Contractual Clause Retrieval Benchmark
TypeGraph found 88 of 90 relevant contract clauses in the top 10 with 0.9289 nDCG@10, after indexing the corpus in 1.73 seconds.
This is a TypeGraph Cloud semantic retrieval run on the public Contractual Clause Retrieval dataset from the Massive Legal Embedding Benchmark. Each query asks TypeGraph Cloud for the top 10 matching results, then the run is scored against the dataset's qrels with BEIR-style retrieval metrics.
TypeGraph found 88 of 90 relevant contract clauses in the top 10 with 0.9289 nDCG@10, after indexing the corpus in 1.73 seconds. The leaderboard table below keeps the official MLEB rows visible and inserts the TypeGraph Cloud run as a highlighted comparison row.
TypeGraph Cloud completed this bucket-scoped semantic retrieval eval in 6.33 seconds according to TypeGraph telemetry. The top official MLEB row shown, Voyage 4 Large, reports 33.16 seconds on the same dataset.
Executive Summary
Contractual Clause Retrieval tests whether a system can map a query about contract language to the right clause-level evidence. This is the kind of lookup legal, procurement, and compliance teams need before a generation layer starts summarizing obligations.
The TypeGraph run used semantic retrieval only over a 90-document corpus.

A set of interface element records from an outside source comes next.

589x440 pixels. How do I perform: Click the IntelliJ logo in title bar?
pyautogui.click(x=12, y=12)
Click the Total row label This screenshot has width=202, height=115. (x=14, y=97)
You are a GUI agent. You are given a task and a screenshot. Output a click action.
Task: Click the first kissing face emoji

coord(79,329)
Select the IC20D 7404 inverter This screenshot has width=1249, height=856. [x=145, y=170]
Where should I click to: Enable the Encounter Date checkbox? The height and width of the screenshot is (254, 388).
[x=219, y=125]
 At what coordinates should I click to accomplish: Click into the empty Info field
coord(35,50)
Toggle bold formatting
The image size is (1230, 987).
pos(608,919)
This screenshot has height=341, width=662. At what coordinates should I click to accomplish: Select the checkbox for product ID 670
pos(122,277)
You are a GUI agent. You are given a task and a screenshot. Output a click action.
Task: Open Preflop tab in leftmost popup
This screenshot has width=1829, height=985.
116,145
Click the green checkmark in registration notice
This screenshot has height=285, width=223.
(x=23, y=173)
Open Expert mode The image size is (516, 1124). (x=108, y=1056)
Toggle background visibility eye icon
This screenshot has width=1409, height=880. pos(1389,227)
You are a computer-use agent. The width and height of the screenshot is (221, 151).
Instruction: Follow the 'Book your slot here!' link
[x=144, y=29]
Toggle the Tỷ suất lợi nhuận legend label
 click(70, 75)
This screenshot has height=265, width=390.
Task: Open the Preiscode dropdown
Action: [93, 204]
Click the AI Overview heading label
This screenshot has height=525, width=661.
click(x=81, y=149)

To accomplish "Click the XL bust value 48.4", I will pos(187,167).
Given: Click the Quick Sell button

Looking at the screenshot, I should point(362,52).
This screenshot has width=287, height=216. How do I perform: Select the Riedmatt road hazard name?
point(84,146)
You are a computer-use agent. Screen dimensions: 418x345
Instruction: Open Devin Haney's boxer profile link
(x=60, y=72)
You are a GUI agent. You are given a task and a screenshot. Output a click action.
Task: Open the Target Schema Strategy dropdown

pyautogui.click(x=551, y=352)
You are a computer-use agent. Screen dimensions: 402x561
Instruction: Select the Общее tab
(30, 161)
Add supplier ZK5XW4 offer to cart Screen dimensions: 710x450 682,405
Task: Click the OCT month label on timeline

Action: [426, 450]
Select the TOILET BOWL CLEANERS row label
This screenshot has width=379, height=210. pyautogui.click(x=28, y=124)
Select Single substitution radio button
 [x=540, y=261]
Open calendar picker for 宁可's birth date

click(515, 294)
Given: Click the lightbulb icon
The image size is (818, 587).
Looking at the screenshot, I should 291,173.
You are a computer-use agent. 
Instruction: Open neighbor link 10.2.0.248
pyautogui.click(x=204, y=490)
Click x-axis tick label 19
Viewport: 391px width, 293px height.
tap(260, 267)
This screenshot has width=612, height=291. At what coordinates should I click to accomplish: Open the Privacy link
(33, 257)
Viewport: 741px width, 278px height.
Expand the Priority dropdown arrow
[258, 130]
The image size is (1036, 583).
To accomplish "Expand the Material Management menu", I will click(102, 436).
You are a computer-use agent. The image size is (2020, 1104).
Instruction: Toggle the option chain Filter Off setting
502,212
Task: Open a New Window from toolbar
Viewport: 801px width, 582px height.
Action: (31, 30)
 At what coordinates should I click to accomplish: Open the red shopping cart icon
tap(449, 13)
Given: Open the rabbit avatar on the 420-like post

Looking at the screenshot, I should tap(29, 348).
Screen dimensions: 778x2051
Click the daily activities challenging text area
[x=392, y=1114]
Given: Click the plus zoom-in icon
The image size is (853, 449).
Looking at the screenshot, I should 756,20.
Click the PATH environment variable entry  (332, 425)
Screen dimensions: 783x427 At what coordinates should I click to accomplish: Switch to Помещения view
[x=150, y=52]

It found 88 of 90 gold clauses in the top 10, with 0.9289 nDCG@10 and a bucket-scoped evaluation runtime of 6.33 seconds.
Each query has two relevant clauses, so raw Precision@10 has a maximum possible value of 0.20. The reported 0.1956 is therefore close to the dataset ceiling and should be read alongside Recall@10 and gold found @10.
Benchmark Dataset
Queries describe contract clause requirements. The retriever must surface the two clause documents marked relevant by the dataset qrels.
| Property | Value |
|---|---|
| Dataset | Contractual Clause Retrieval |
| Category | Contracts |
| Corpus | 90 documents |
| Indexed chunks | 90 chunks |
| Queries | 45 queries |
| Qrels | 2 relevant clauses per query |
| Chunking | 2048 tokens, 256 overlap |
| Ingest time | 1.73s indexing telemetry |
| Eval time | 6.33s bucket retrieval |
| Ingest cost | $0.0019 |
| Eval cost | $0.0019 |
| Total cost | $0.0038 |
Ingest and eval timings are bucket-scoped TypeGraph telemetry windows, excluding client-side dataset loading and benchmark runner wait time.
Methodology
- Loaded the Isaacus Contractual Clause Retrieval corpus and qrels from the MLEB BEIR-style dataset.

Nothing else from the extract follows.